You can set the Term Rule for each term (or node) as follows:

No rule
Default (auto-generated) rule
Combination of complex (RegEx/KQL) rules and ML rules

If the term or ML rules find a match in a training document, the tag is applied.

Enter the Term Rule for each term in your taxonomy.
Click Save changes after each rule is entered.

To clear the training data for a Machine Learning Provider, use the "Clear All Training Data" button next to the Train button discussed in the following section.

If you change the taxonomy a Machine Learning provider is configured for, you must clear the training data before using the Machine Learning Provider with another taxonomy.

This way old training data is dropped.

Train Your Machine Learning Provider

Once the procedures above are complete, you are ready to train your Machine Learning Provider.

If you are still on the Rules page, click back in your web browser.
Select Machine Learning Providers from the left side navigation.
The available ML providers appear.
- Note: The Status of your ML provider will be "Needs Training."
Select your Machine Learning Provider by clicking its name.
Click the Train button at the bottom of the screen.

Note: Machine learning training is not Incremental, it is Full.

If you add documents to your ML provider, a full training process must be run to incorporate all data.
Depending on how much data you provide your ML provider, and how many items, the training process can take 3-6 hours or more.
Proceed to set up your Rules Engine Pipeline stage next (below), the tagging engine which applies the ML provider taxonomy.

How to Retrain Your ML Provider with New Documents (Data)

Re-open your ML provider and add more documents, using the steps in the procedure above.
The Status of the ML provider under "Existing Machine Learning Providers" changes from "Trained" to "Needs Retraining" as it contains new data that has not been processed.
Repeat steps 2-5 above to retrain your ML provider and incorporate the new data.

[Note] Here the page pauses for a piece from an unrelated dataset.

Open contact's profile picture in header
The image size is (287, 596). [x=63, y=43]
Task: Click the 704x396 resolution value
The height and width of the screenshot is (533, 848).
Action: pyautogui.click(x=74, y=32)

Rules Engine Pipeline Stage

For ML providers to tag, you must add the Rules Engine pipeline stage.
See the following graphic.

How to Test Your ML Provider Taxonomy

To see a sample of which tags you receive based on ML classification, go to the Pipeline Testing page, highlighted below.

Select Pre-Recorded data from the drop-down menu, or else enter in raw data taken from one of your training documents.
For insight into ML tagging, check the Show Raw Rules Engine Tags check box to view which tags are generated from each output property.
Set your Log Level using the drop-down menu.
Click the Start Test button at the bottom of the screen.
The test runs.

Standard Output

The following is returned if the Show Raw Rules Engine Tags check box is NOT checked:

Input Properties
- body: Raw Text Data value
- uid: Unique Identification Number
Output Properties
- Classification Tags: Tags generated by your Taxonomy
- Status: Test status

Expanded Output

The following is returned if the Show Raw Rules Engine Tags check box is checked:

Input Properties
- body: Raw Text Data value.
- uid: Unique Identification Number.
Output Properties
- RulesEngine: Tags generated from rules.
- [ML Provider]: Tags generated by your Taxonomy.
- Status:
  - Test status.
  - Values are "Success" or "Failure".
  - To debug test failures, set your log level to "debug" using the drop-down menu above the message.